[slight hijack, but related to the topic]
Well, I have some raw data handy. I’ve been on a “diet” (really more of a lifestyle change) for the last 120 days (so far!). I’m kind of a control-freak technologically oriented person, so I’ve been able to stay on program/motivate myself by precisely tracking calories in/out.
I’ve been using www.fitday.com - a great (free) website that allows you to track calories consumed, and provides a pretty good estimate of calories burned. I also made myself a basic spreadsheet in excel to track my daily/weekly/monthly progress and calories in/out.
For calories consumed, they have a pretty comprehensive food database. You can also add custom foods by manually entering information taken off of food labels, or other nutritional information/databases on the internet.

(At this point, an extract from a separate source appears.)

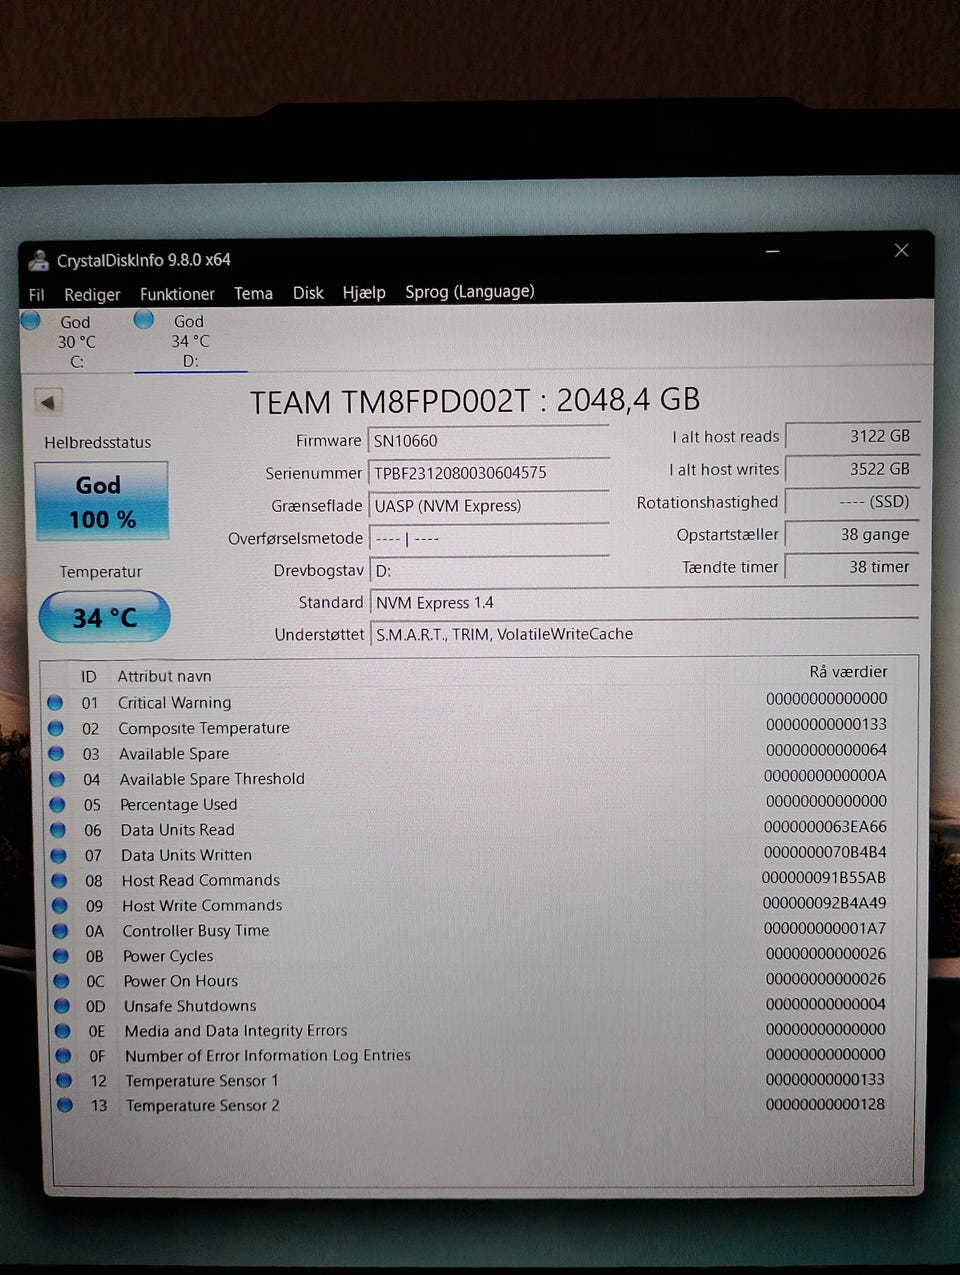Click the Firmware value field SN10660
960x1275 pixels.
tap(488, 441)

Most relevant to the discussion at hand - I’m pretty sure that their nutritional values are based on how many kcal your body actually extracts from the food - for example, kcal from carbohydrate is grams of carbohydrate MINUS grams of fiber, multipled by four kcal per gram. This is because fiber is pretty much indigestible.

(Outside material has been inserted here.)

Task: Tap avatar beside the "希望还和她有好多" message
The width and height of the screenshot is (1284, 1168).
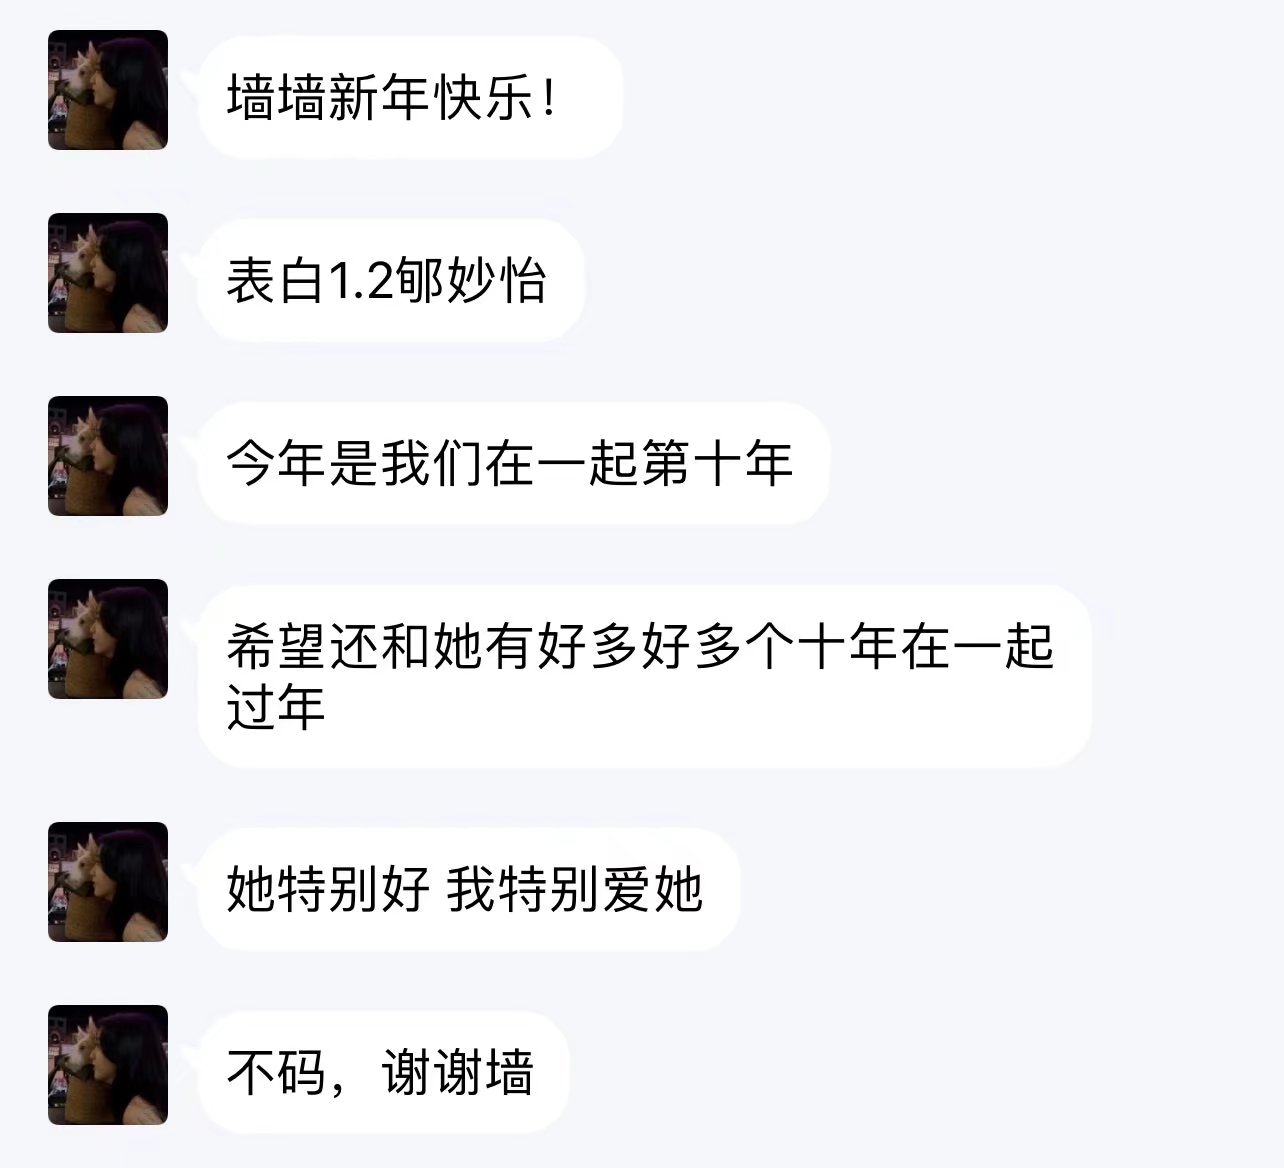Action: point(108,639)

For calories burned they use a formula which takes your gender, height, weight and general activity level into account. You can also add activites that you do each day, and their intensity/duration, and based on your height/weight it calculates how many kcal the average person your size would burn doing that activity and adds it to your daily total.
Obviously there’s some estimated involved, particularly with the kcal burned equations. And I’ve been very meticulous in recording everything I’ve eaten every day. The results have been pretty accurate.
In my case, I’ve been watching what I eat for 120 days. I started at 270lbs, and am currently at 245.8lbs (as of this morning). My average calorie deficit each day has been about 741kcal (total deficit over 120 days of 88,909 kcal). There are about 3,500 kcal per pound of weight loss (fat). So my calculated weight loss should be 25.4lbs, and it’s really been about 24.2lbs. That’s a pretty darn accurate estimation.
I realize micro-managing calorie input/output isn’t for everyone. But it’s working pretty well for me. And all of the nutritional information that my tracking is based on is either taken directly off of food package nutritional labelling, or the same information online. So obviously, the food labels are fundamentally pretty accurate.